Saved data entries
*** Begin section ***

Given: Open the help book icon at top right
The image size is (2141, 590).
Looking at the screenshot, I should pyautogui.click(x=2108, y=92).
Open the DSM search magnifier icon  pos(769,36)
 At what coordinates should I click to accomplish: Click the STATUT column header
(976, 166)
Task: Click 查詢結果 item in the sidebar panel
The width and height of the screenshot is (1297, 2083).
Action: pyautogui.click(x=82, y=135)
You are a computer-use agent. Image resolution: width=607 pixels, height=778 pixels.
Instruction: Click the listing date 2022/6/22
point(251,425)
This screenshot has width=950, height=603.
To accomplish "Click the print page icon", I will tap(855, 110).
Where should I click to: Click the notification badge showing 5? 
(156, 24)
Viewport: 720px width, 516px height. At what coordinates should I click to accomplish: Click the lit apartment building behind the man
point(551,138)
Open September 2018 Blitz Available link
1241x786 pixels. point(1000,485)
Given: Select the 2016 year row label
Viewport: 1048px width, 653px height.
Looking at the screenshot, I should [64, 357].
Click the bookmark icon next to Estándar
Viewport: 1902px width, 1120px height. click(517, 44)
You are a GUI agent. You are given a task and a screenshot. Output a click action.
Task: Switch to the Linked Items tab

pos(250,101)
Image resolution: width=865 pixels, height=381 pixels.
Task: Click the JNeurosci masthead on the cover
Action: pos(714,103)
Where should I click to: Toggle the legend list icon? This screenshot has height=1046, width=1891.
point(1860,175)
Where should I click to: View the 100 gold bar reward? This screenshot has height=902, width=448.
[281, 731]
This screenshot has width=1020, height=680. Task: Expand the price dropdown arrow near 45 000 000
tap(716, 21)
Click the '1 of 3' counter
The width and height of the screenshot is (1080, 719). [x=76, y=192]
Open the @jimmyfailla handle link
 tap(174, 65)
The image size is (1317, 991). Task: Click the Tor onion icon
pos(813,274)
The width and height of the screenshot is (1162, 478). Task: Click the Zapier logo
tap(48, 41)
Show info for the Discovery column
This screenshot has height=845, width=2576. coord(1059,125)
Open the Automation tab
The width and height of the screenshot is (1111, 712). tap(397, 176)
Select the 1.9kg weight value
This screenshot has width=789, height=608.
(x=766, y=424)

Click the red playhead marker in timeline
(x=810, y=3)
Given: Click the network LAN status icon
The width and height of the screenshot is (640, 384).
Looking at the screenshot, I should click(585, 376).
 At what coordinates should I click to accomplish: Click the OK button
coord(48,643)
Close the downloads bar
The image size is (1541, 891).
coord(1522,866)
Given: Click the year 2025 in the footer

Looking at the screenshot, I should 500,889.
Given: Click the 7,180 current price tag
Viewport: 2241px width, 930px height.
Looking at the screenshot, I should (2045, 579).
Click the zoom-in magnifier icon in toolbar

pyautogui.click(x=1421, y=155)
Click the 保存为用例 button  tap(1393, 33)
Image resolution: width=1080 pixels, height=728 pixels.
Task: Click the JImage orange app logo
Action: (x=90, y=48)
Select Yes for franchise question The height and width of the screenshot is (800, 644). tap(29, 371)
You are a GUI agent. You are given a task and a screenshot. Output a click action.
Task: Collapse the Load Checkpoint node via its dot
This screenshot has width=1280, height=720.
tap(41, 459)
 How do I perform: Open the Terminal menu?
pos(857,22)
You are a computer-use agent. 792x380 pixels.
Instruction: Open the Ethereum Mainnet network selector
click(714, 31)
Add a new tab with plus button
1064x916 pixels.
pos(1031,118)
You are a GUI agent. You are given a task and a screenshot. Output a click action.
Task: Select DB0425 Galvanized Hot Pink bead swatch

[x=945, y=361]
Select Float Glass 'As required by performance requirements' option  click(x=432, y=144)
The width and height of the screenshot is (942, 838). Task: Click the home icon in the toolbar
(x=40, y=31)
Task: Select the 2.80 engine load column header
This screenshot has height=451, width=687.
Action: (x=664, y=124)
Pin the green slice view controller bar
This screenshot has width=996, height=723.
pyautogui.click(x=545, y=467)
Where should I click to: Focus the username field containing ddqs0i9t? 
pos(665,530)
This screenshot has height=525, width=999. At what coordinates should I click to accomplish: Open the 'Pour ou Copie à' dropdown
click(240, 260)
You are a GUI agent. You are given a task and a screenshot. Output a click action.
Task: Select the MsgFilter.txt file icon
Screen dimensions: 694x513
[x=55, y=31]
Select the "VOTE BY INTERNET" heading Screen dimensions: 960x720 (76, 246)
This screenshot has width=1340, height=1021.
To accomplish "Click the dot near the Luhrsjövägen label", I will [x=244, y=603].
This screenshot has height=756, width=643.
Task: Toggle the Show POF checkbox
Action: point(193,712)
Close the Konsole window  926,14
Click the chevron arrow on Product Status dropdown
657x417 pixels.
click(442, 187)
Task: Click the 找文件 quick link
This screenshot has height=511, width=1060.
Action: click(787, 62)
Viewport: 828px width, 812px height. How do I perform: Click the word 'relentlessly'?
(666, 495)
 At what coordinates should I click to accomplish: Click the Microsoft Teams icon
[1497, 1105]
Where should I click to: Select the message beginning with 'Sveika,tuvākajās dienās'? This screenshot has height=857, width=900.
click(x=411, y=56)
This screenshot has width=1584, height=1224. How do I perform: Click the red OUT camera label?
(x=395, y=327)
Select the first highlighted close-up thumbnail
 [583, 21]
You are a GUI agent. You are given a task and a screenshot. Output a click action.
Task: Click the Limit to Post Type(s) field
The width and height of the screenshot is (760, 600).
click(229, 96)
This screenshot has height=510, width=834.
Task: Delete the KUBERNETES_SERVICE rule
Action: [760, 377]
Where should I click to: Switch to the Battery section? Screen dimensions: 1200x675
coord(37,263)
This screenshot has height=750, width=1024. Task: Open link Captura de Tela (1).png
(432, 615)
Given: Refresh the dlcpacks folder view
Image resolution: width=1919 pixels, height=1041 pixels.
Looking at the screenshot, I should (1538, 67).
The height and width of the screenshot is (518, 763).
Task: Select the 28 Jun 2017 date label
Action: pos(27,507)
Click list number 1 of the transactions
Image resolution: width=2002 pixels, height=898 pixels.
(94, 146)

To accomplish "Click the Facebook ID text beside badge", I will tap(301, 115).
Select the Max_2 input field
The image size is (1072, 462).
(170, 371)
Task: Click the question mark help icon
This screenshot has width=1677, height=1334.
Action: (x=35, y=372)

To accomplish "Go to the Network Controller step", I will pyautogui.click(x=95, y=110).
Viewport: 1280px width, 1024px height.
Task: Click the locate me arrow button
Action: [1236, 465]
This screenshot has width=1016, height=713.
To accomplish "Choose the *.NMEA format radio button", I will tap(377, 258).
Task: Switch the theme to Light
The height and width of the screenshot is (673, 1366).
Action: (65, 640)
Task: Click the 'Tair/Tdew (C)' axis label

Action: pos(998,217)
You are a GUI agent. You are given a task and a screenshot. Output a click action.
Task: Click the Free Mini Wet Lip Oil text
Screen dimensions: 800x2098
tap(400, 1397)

*** End section ***

BRIEF: Tell how many lines of the records above contain "question", replying with the number only.

ANSWER AREA: 2